Four landing legs extended from fairings on the fuselage sides, retracting to a point about even with the "active" portion of the engine area. Four clusters of small maneuvering engines were located between the legs, about half-way from front to back along the fuselage. A series of six smaller tanks arranged in the gaps between the LOX and LH2 tanks fed the maneuvering engines.

SASSTO delivered 6200 lb of cargo to a 110 nmi orbit when launched due east from the Kennedy Space Center. Empty weight was 14700 lb, considerably lighter than the S-IVB's 28500 lb, and gross lift off weight was 216000 lb. The typical payload was the Gemini, which was covered with a large aerodynamic fairing.
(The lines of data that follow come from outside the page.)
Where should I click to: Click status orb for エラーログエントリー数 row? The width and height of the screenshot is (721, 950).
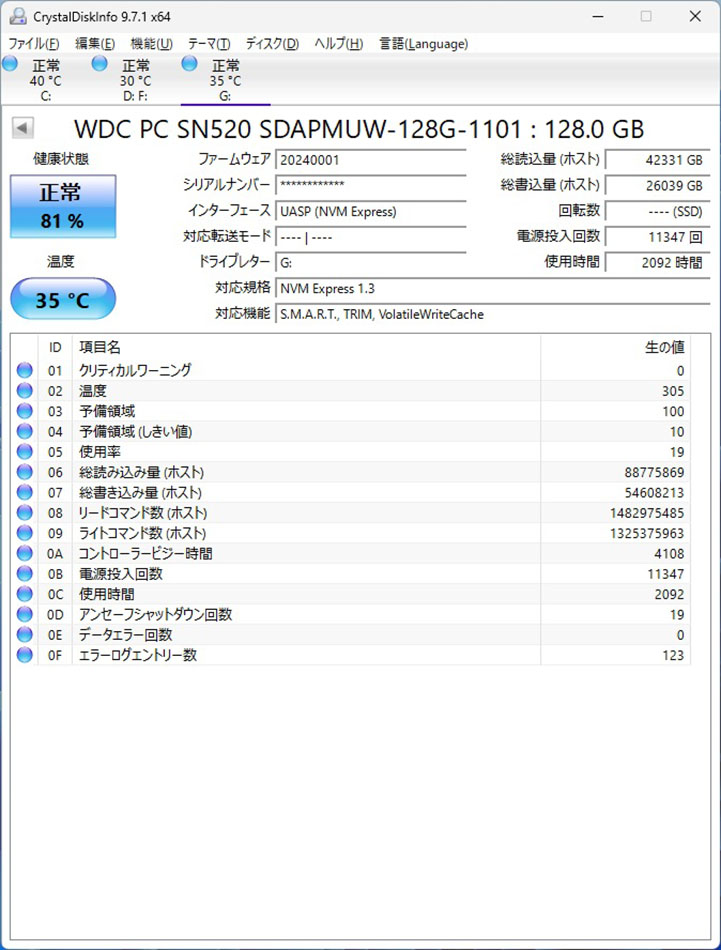click(24, 655)
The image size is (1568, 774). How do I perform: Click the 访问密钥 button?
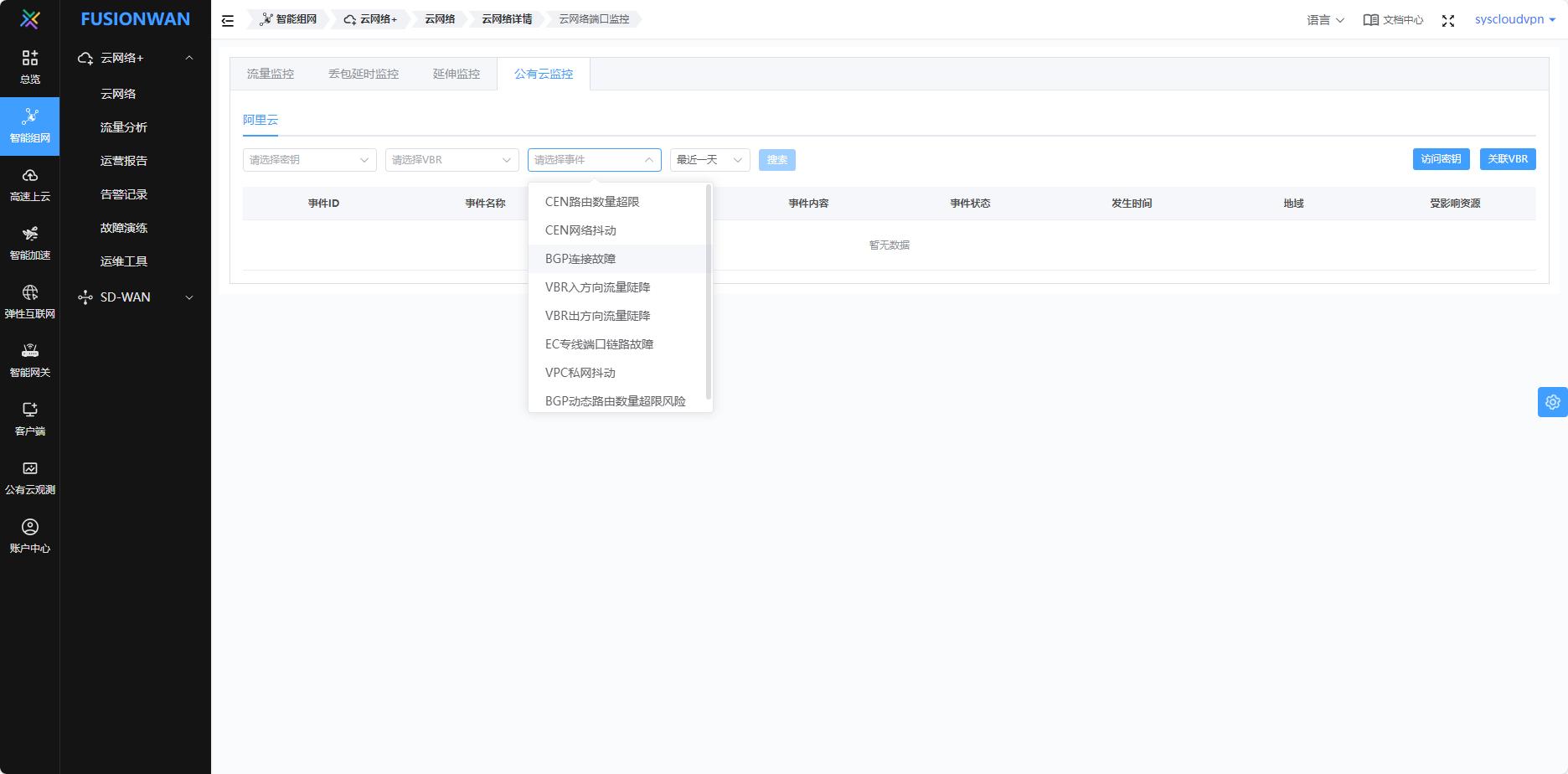point(1441,159)
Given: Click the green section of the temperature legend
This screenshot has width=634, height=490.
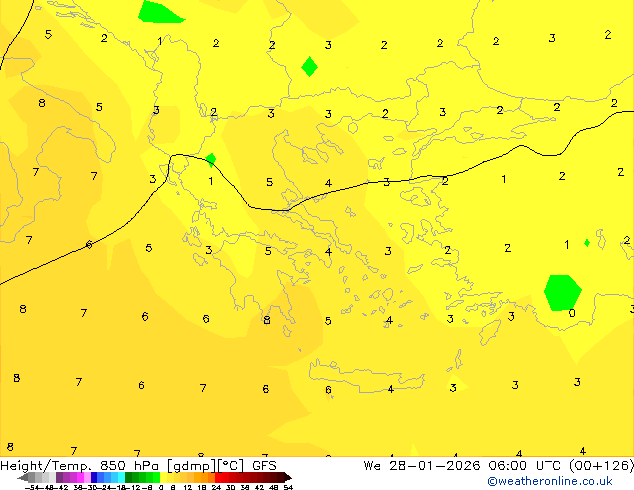Looking at the screenshot, I should click(138, 477).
Re-entry maneuverability was through a blunt-body lifting profile, similar to the Apollo CSM. The cross-range was limited, about 230 mi, and there was basically no maneuverability at all on final approach. There was enough fuel for about 10 seconds of hovering and small maneuvers to select a flat landing spot. Because SASSTO was the same basic size as the S-IVB, Douglas proposed transporting it in the existing Aero Spacelines Super Guppy after landing at either Wendover Air Force Base in Utah, or Fort Bliss outside El Paso, Texas.

==Developments==
Dietrich Koelle used SASSTO as the starting point for a similar development at Messerschmitt-Bölkow-Blohm in the late 1960s. Unlike Bono's version, Koelle used as much existing technology and materials as possible, while abandoning the need for the specific S-IVB sizing. The result was a slightly larger spacecraft, the Beta, that launched 4000 lb of payload without the use of slush fuel, advanced lightweight construction, or a real aerospike engine. As part of the Beta proposal, Koelle pointed out that even the existing S-IVB could reach orbit, with zero payload, if equipped with a high-pressure LOX/LH2 engine of 460 Isp.

Gary Hudson, in 1991, pointed out that such an engine existed, the RS-25, using a RS-25-powered S-IVB as a thought experiment to demonstrate the real-world feasibility of SSTO launchers. This study was part of his "Phoenix" series of launchers, all similar to the SASSTO.